Stored records:

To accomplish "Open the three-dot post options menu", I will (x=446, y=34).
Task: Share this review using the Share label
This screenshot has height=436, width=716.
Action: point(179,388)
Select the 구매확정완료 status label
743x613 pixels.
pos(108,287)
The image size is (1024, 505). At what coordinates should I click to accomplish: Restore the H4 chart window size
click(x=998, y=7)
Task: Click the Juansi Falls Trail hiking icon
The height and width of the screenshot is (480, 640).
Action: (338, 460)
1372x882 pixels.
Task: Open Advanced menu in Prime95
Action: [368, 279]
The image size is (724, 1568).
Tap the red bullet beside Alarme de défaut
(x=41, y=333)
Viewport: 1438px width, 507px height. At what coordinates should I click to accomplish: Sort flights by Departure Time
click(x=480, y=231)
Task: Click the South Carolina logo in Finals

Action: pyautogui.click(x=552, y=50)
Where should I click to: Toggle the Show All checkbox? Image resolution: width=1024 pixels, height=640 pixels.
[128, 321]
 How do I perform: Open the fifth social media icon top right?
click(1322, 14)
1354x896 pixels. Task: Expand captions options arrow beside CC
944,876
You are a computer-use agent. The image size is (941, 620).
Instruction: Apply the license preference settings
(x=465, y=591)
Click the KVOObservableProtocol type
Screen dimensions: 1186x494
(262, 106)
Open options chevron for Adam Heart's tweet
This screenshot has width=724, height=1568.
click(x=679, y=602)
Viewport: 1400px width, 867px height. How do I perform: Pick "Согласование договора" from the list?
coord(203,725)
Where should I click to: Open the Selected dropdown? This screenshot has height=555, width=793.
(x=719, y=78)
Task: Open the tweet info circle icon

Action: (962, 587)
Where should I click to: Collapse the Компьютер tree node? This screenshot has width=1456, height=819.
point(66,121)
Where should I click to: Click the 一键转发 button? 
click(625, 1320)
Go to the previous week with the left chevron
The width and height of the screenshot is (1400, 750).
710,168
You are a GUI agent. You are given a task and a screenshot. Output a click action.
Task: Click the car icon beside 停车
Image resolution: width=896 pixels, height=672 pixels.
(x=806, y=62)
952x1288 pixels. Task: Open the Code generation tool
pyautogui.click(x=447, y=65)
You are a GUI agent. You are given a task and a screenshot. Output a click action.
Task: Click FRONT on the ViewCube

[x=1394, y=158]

The problem: Write out the lines of the stored records above word for word, starting at the line that contains "1354x896 pixels. Task: Expand" and ending at the line that contains "coord(203,725)".

Complete answer:
1354x896 pixels. Task: Expand captions options arrow beside CC
944,876
You are a computer-use agent. The image size is (941, 620).
Instruction: Apply the license preference settings
(x=465, y=591)
Click the KVOObservableProtocol type
Screen dimensions: 1186x494
(262, 106)
Open options chevron for Adam Heart's tweet
This screenshot has width=724, height=1568.
click(x=679, y=602)
Viewport: 1400px width, 867px height. How do I perform: Pick "Согласование договора" from the list?
coord(203,725)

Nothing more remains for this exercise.